> [WHAT THE TASK REQUIRES]
When the line with "Given: Click the" turns up below, begin repeating exactly, and carry on through the line with "Toggle the Urgent (1) client filter"; no pictures go into the copy.

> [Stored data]

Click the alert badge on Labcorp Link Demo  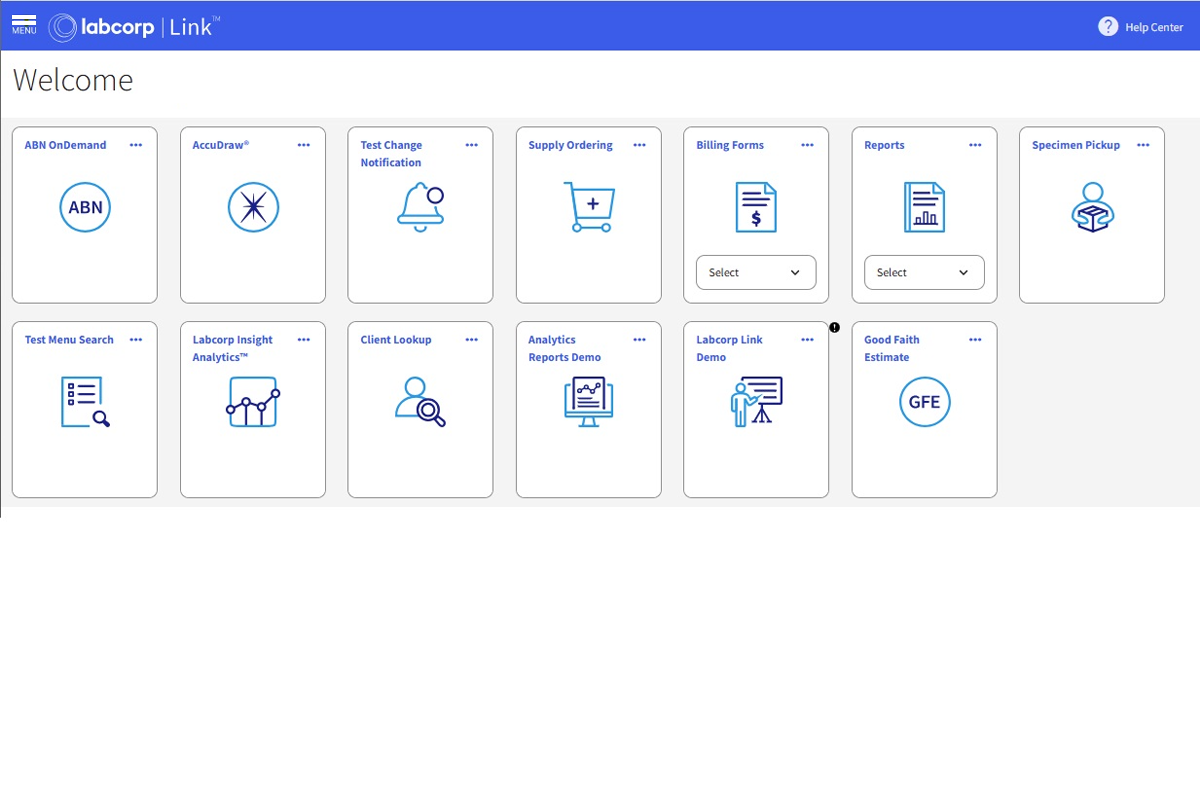(834, 326)
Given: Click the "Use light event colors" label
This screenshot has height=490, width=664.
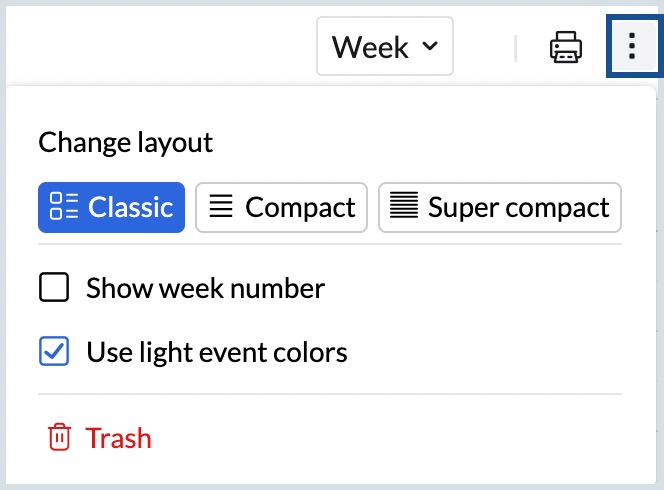Looking at the screenshot, I should coord(217,352).
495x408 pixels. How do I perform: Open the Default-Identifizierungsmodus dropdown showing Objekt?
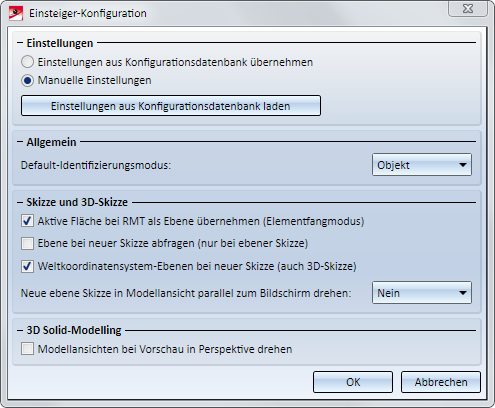point(422,165)
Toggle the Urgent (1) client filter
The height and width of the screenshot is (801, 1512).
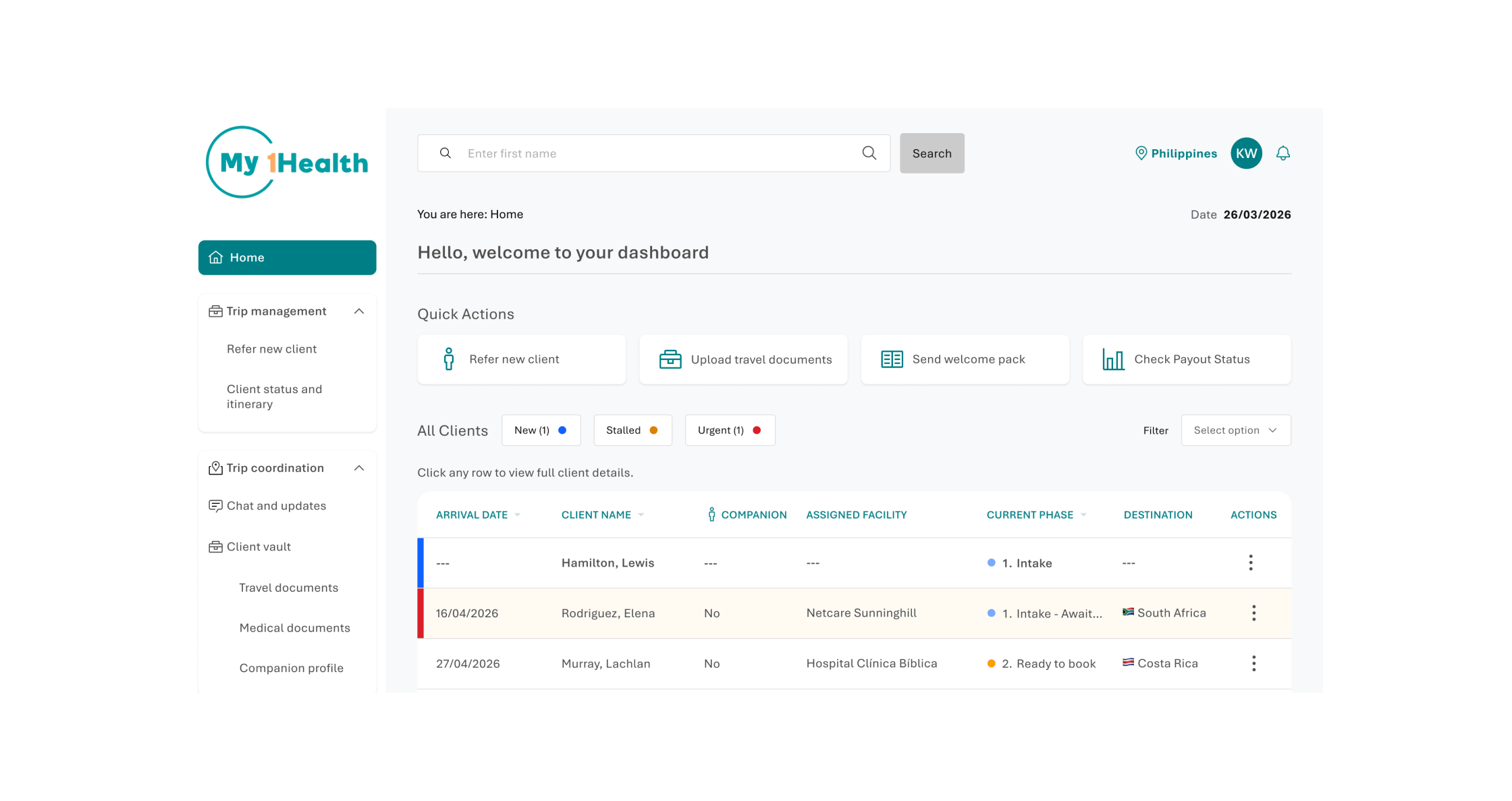[730, 430]
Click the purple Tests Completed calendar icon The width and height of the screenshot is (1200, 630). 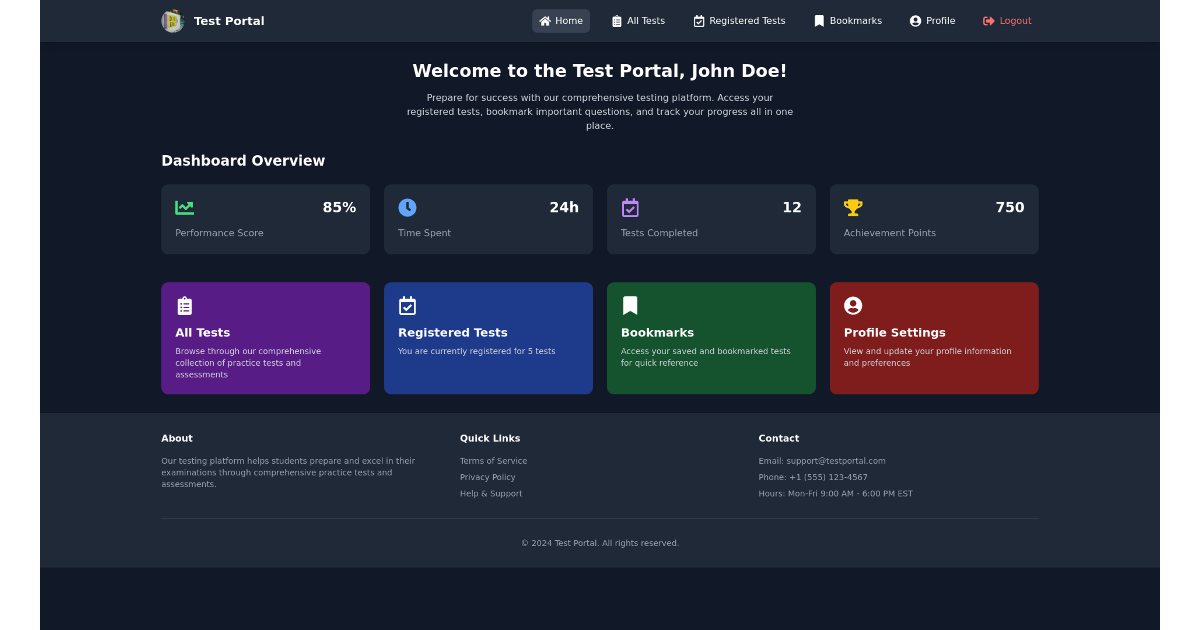pos(630,207)
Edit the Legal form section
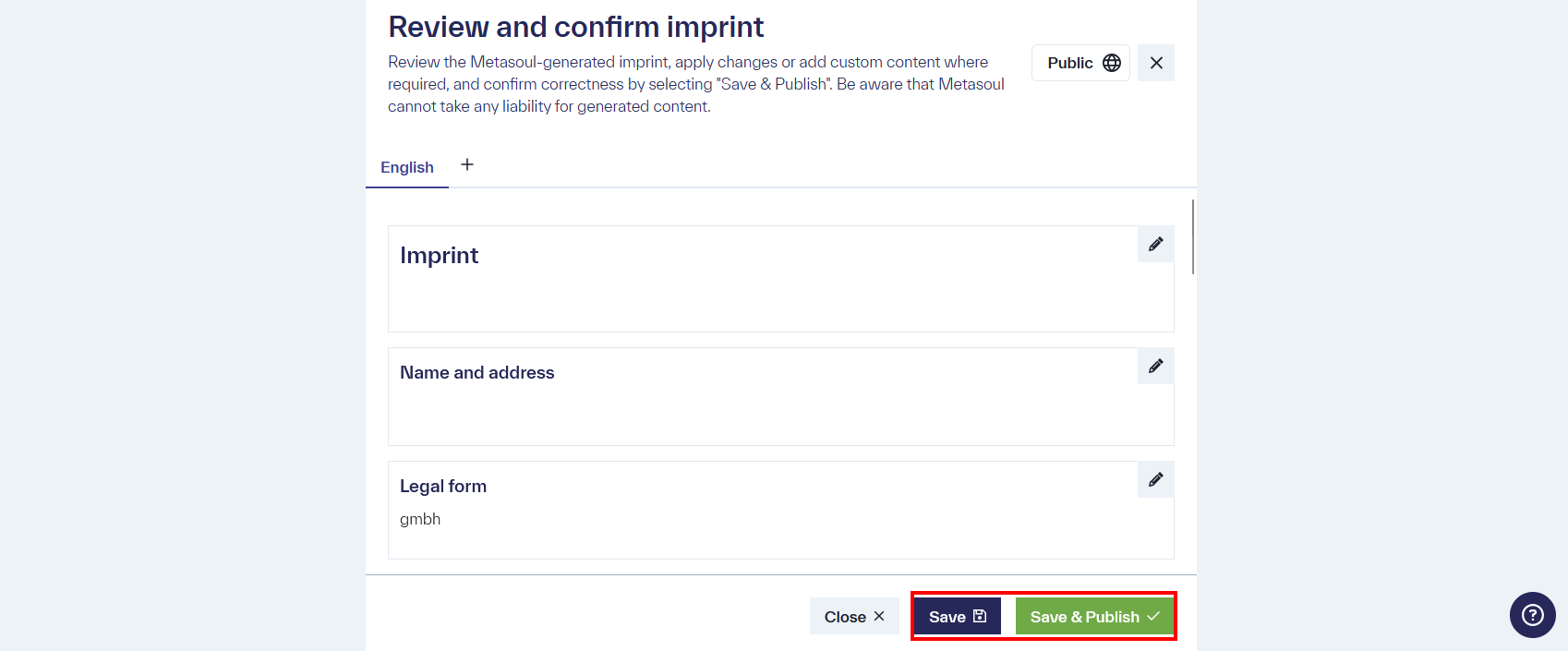The width and height of the screenshot is (1568, 651). pos(1155,479)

> [RESPONSE]
Given: Click the "Use light event colors" label
This screenshot has height=490, width=664.
Looking at the screenshot, I should coord(217,352).
495x408 pixels. How do I perform: Open the Default-Identifizierungsmodus dropdown showing Objekt?
point(422,165)
Toggle the Urgent (1) client filter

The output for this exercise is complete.